Statistical analysis

DnaSP v.5 software [31] was used for the computation of haplotype (H) and nucleotide (π) diversities, and mean number of pairwise differences (M). AMOVA (Analysis of Molecular Variance) and the significance of the covariance components associated with different levels of genetic structure were tested on haplotypes and haplogroup frequencies applying a non-parametric permutation procedure. The latter analyses and population pairwise FST values, between/within population average nucleotide pairwise differences, and Nei's inter-population distances, were computed using Arlequin 3.5.1.2 [32]. Diversity indices, phylogeographic inferences and inter-population comparisons were carried out using the sequence range 16090 to 16365, since this is the common segment reported in the literature. Problematic variation located around 16189 usually associated to length heteroplasmy, e.g., 16182C or 16183C, was ignored. Principal Component Analysis (PCA) was carried out on population hg frequencies using R http://www.r-project.org/. AMOVA and PCA were performed on Argentinean samples of sample sizes ≥ 20 (see Additional file 1: Table S1).

Fisher's exact test and Pearson's chi-square test were undertaken using the R package http://www.r-project.org/, a significant value of α = 0.05 was considered.

Finally, estimation of the time to the most recent common ancestor (TMRCA) and SDs of hg H2a5 were carried out according to Saillard et al. [33]and using an evolutionary rate estimate for the entire mtDNA molecule as reported by Soares et al. [34].

Results

Summary statistics in Argentinean mtDNAs

Summary statistics were computed for admixed Argentineans, Native Americans, and the whole Argentinean sample (Table 2). The analysis was also carried out separately for the the Native American and the European components (Table 2). The Native American component of the admixed populations has higher diversity values than the one of the indigenous groups (Table 2) for all the indices computed. Within the admixed groups, there is more sequence diversity in Central and South while nucleotide diversity is higher in Argentina.

Table 2 Diversity indices in the Argentinean population groups

The diversity of European lineages in the admixed group is higher in the North (Table 2). As expected, the European component is more diverse than the Native American one (Table 2) for the haplotype diversity, corresponding with their demographic histories, which is about four times older for the Europeans than for the Native Americans with the latter suffering strong bottlenecks at the time of entrance through the Bering Strait [14]; nucleotide diversity shows the opposite pattern which in this case most likely mirrors the low resolution of the HVS-I in a high proportion of European lineages (e.g. macro-hgs R0).

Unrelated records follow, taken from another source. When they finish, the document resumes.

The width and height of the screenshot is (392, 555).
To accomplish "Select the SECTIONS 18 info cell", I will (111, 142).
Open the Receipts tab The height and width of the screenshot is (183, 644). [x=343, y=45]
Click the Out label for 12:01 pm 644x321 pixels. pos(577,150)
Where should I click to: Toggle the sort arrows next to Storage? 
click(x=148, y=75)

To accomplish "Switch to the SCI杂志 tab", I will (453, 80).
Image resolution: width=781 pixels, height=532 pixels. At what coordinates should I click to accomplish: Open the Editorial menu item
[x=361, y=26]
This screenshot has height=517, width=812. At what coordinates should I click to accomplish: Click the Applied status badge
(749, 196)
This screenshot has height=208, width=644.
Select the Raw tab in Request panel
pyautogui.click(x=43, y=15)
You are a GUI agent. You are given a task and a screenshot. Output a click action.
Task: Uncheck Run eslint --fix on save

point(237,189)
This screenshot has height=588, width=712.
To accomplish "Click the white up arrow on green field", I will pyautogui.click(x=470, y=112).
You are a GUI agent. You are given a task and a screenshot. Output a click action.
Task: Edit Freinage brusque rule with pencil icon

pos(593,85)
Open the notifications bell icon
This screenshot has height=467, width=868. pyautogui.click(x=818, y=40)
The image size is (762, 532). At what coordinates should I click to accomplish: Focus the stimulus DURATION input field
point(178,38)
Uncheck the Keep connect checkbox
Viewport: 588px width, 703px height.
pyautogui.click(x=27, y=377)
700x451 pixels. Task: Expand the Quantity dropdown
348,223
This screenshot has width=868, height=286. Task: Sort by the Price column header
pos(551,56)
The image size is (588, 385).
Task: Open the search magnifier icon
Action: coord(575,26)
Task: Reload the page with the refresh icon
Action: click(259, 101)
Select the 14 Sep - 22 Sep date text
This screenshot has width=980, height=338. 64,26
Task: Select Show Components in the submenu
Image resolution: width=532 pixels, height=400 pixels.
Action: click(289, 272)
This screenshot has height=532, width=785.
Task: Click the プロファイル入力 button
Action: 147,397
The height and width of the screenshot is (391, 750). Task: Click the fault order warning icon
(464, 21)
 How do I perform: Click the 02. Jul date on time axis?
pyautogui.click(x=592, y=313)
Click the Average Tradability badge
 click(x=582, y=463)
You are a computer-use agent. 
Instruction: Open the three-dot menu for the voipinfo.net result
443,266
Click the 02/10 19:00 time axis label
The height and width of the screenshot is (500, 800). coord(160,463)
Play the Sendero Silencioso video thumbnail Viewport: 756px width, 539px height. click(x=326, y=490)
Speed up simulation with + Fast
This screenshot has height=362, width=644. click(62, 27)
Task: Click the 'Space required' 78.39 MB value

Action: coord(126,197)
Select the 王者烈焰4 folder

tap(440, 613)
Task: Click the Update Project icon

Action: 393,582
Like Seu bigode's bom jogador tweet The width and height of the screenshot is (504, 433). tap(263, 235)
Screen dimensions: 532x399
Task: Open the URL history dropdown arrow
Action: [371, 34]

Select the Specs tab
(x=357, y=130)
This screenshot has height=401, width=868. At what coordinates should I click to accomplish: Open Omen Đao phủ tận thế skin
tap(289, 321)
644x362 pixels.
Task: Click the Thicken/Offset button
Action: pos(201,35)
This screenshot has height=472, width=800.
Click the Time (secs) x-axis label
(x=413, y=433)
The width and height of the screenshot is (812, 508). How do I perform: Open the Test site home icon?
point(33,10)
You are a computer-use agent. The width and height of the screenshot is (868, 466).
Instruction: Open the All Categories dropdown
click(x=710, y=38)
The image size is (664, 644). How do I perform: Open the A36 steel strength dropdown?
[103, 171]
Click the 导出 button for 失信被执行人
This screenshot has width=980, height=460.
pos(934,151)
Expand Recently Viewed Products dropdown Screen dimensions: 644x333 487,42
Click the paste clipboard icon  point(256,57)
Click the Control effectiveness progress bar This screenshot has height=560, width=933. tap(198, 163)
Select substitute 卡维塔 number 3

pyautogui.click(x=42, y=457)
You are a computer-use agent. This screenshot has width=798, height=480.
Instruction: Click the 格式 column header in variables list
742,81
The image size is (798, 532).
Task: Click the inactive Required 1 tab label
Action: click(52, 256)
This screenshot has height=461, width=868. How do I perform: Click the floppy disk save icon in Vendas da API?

Finally, admixed groups are genetically more diverse than the Native American ones (Table 2).

Phylogeography of mtDNA lineages in Argentina

The Native American component observed in the urban populations was 66%, 41%, and 70% in South, Central, and North, respectively (Figure 1) and it was virtually 100% in most Native American groups. The distribution of Native American hgs was substantially different in the main Argentinean regions especially when looking at urban populations (Figure 1A); for instance, hg A2 constitutes 30% in North admixed populations but only 17% in South admixed populations (Figure 1A) (Pearson's χ2 test; un-adjusted P-value = 0.00561). Moreover, the percentages of the different Native American hgs significantly differ when comparing admixed with native populations (Figure 1A vs Figure 1B), even when comparing samples from the same geographical location; thus, for example, when considering only the Native American component of the urban populations, hg B2 is 19% in North admixed populations versus 38% in North Natives (Pearson's χ2 test; un-adjusted P-value = 0.01808), or hgs B2 and D1 have frequencies of 11% versus 46% (hg B2; Pearson's χ2 test; un-adjusted P-value < 0.0000) and 46% versus 23% (hg D1; Pearson's χ2 test; un-adjusted P-value = 0.00334) in South admixed populations versus South Natives.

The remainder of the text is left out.